#### [BRIEF A]
Print everything in the passage on the image capturing device module from "The electronic information device according" down to "the present invention.", both included, with no changes.

# # # #

Preferably, in a manufacturing method of the image capturing device module according to the present invention, the first adhesive is applied continuously along an entire circumference surrounding an effective pixel region in the image capturing device portion in the step of adhering the translucent member.

Still preferably, in a manufacturing method of the image capturing device module according to the present invention, a space is formed between the effective pixel region in the image capturing device portion and a lower surface of the translucent member with the first adhesive in an airtight manner in the step of adhering the translucent member.

Still preferably, in a manufacturing method of the image capturing device module according to the present invention, the translucent member is an IR cut glass.

An electronic information device using the image capturing device according to the present invention as an image input section thereof.

According to the image capturing device module of the present invention, a lens body is adhered on a translucent member that is adhered on an image capturing device with an adhesive, and then the lens body is molded with a molding resin, resulting in fewer parts and smaller size. Further, the image capturing device module of the present invention can be manufactured at a lower cost. In addition, the manufacturing method of the image capturing device module of the present invention significantly improves the working efficiency of mounting a translucent member and a lens body because the translucent member and the lens body are provided at once for an image capturing device portion on a semiconductor wafer, and then the semiconductor wafer is divided in every image capturing device portion. Further, after each image capturing device is mounted on the base substrate and all the image capturing devices are molded at once with a molding resin, the base substrate together with the molding resin is divided, thereby forming the image capturing device module. As a result, the dividing process of the base substrate can be performed at the end of the entire process, which eliminates the necessity of mounting a lens body and the like in a state where the base substrate is already divided, thereby significantly improving the work efficiency.

The electronic information device according to the present invention uses the image capturing device module as an image input section thereof. As a result, the number of the parts used is few and the electronic information device is manufactured at a low cost.

These and other advantages of the present invention will become apparent to those skilled in the art upon reading and understanding the following detailed description with reference to the accompanying figures.

BRIEF DESCRIPTION OF THE DRAWINGS

FIG. 1 is a cross sectional view showing a diagrammatical configuration of an image capturing device module according to the present invention.

FIGS. 2(a)-(d) respectively are cross sectional views showing manufacturing steps of the image capturing device module according to the present invention shown in FIG. 1.

# # # #

#### [BRIEF B]
Output everything in the records from their first line down to the line containing "filter-screen: 筛选 is", including that line, with no changes.

#### [DATA SUPPLIED]
# # # #

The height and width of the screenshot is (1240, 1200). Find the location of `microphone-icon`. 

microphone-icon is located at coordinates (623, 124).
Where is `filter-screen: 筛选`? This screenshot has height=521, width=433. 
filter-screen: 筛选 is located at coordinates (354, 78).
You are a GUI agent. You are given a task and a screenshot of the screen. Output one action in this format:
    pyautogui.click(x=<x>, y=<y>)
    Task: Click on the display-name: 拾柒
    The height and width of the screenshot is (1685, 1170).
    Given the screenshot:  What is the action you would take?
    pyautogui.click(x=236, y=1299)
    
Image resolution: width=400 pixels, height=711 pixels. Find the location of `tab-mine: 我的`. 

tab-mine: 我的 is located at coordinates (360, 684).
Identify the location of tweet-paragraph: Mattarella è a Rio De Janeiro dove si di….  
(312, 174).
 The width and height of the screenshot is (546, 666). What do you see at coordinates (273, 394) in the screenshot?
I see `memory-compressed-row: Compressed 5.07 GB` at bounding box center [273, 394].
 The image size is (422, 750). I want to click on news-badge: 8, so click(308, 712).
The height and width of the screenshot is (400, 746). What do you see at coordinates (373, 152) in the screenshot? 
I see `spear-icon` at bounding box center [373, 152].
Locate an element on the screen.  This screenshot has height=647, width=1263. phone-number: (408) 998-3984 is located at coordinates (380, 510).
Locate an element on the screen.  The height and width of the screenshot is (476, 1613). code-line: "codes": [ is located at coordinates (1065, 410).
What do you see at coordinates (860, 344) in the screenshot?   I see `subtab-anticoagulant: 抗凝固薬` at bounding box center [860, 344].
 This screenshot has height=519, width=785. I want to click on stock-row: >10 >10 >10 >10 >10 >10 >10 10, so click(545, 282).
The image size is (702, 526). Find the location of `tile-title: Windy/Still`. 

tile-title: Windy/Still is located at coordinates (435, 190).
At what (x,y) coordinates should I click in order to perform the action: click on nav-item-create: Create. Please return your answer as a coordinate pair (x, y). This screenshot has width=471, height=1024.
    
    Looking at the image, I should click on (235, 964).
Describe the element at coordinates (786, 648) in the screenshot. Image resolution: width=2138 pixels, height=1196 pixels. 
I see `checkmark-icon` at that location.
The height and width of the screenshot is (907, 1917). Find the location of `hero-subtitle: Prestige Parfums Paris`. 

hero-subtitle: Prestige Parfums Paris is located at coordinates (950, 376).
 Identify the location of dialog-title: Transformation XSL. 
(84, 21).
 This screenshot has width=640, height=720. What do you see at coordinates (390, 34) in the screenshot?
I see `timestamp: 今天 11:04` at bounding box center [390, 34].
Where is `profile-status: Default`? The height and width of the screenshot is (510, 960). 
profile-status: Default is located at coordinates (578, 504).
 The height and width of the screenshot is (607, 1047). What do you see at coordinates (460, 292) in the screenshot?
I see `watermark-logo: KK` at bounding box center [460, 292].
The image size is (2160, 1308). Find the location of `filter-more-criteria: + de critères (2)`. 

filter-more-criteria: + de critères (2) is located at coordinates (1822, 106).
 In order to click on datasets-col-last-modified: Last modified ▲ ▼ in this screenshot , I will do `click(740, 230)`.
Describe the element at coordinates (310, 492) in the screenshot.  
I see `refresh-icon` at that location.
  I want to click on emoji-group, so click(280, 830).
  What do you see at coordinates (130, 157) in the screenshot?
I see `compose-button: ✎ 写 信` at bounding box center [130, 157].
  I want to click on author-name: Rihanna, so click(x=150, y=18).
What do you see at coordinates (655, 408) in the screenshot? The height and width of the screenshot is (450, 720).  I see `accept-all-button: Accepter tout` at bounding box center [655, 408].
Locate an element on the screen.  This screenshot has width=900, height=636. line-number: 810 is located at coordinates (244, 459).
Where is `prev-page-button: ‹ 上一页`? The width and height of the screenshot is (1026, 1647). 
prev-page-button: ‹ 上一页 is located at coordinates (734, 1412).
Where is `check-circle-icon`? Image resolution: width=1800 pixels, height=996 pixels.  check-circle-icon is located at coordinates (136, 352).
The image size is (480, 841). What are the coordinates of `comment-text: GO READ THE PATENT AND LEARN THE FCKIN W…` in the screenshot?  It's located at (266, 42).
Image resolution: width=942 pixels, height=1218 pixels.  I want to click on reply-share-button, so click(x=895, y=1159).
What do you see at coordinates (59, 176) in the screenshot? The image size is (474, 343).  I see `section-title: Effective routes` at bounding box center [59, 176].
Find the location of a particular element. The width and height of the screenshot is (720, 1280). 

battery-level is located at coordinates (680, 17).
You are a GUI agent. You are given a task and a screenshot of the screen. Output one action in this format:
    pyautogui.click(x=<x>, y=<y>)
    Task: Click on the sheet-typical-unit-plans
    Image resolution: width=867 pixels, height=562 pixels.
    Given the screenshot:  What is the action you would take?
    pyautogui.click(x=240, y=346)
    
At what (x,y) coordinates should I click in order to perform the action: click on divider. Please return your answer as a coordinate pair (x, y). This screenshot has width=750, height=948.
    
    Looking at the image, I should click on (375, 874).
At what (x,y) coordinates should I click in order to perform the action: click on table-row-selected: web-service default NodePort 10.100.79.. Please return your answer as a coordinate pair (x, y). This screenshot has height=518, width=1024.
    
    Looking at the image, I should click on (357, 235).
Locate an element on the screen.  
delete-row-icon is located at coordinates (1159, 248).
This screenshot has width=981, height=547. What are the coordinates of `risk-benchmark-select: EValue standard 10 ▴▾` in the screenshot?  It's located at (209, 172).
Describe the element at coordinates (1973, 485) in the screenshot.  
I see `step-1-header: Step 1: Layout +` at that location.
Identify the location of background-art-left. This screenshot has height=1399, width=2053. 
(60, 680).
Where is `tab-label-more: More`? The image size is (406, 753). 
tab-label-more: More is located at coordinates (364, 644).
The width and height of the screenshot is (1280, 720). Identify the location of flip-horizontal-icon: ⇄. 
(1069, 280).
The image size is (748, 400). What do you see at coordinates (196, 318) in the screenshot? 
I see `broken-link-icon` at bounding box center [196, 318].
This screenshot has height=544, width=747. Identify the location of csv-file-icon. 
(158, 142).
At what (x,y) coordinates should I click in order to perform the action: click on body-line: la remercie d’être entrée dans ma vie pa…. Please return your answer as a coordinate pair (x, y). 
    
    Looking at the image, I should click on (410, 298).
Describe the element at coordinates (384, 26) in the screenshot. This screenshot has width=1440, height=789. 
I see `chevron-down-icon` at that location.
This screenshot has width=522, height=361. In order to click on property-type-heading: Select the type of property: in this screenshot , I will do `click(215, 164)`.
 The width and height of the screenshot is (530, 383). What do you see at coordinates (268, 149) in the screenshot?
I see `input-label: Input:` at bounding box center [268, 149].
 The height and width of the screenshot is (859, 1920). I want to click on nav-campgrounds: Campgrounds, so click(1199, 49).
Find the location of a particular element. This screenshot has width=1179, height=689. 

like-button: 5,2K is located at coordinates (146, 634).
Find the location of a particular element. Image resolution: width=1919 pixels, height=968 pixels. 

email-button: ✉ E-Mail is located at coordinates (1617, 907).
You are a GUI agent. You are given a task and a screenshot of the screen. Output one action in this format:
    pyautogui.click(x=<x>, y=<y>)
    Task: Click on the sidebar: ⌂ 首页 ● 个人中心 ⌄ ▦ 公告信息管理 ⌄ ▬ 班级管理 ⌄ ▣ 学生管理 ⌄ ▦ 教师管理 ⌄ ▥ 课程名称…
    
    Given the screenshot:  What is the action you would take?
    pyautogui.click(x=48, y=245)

# # # #

#### [WRITTEN ANSWER A]
The electronic information device according to the present invention uses the image capturing device module as an image input section thereof. As a result, the number of the parts used is few and the electronic information device is manufactured at a low cost.

These and other advantages of the present invention will become apparent to those skilled in the art upon reading and understanding the following detailed description with reference to the accompanying figures.

BRIEF DESCRIPTION OF THE DRAWINGS

FIG. 1 is a cross sectional view showing a diagrammatical configuration of an image capturing device module according to the present invention.

#### [WRITTEN ANSWER B]
The height and width of the screenshot is (1240, 1200). Find the location of `microphone-icon`. 

microphone-icon is located at coordinates (623, 124).
Where is `filter-screen: 筛选`? This screenshot has height=521, width=433. 
filter-screen: 筛选 is located at coordinates (354, 78).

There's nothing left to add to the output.